Read our full review on the Cadillac CTS-V Sport Wagon
The CLS Mercedes was always a niche product, a four-door sedan that’s trying to mimic a coupe and even fewer people will gather up the extra cash to buy the CLS 63 AMG version of the car that back in 2015 would set you back a cool $90K. But Mercedes decided to create a product that takes “niche” to a whole new level with the CLS 63 AMG Shooting brake. It’s the E-class Estate’s less sensible and more flamboyant sibling. With a name like Shooting brake, Mercedes was trying to advertise this to people who live in old castles and hunt fauna for a sport on weekends.

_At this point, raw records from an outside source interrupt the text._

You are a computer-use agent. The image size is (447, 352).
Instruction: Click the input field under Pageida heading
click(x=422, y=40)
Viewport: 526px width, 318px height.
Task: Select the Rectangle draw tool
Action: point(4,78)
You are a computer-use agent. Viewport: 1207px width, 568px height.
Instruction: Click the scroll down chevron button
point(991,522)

The 63-AMG badge back in 2015 meant that this fast wagon was powered by AMG’s finest 5.5-L bi-turbo V8 that in the standard version made 518 hp 516 lb-ft of torque and 577 hp and 590 lb-ft of torque in the higher performance “S” version. For a big heavy wagon, the CLS 63 is astonishing. The ride and steering have an extremely satisfying balance to it, and it continues to waft over road imperfections as expected from a big Merc but when you need it to hunker down, it reaches triple-digit speed in no time, all in a reassuring manner. Speaking of speed, the CLS 63 S AMG was capable of hitting 186 mph, making it one of the fastest wagons of all time.

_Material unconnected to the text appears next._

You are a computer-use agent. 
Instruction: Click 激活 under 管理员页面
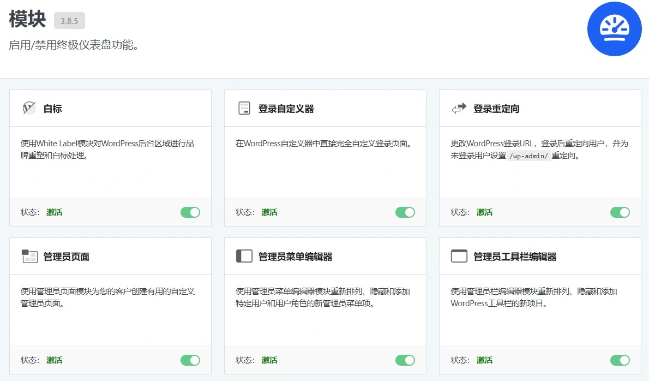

|Engine||5.5-liters bi-turbo V8|
|0 to 100 km/h (62 mph)||4.4 seconds|
|Top speed||155 mph|
The transmission did hold it back somewhat but at civilized speeds, it is silky smooth, and typically Mercedes at sedate speeds, nothing is overdone and as a result, the feedback that the car generates is reassuring and typically German.

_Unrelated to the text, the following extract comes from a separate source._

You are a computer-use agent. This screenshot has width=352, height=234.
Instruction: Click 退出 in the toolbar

The only thing wrong with this car was its competition, which came from within the brand in the form of the aforementioned E63 AMG Wagon which was just as fast and powerful, more practical, and cheaper. As a result, it hogged a lot of customers away from the more pricy CLS63 Shooting brake, which due to its rarity, now holds a special place in the collectors market and the Wagon hall of fame.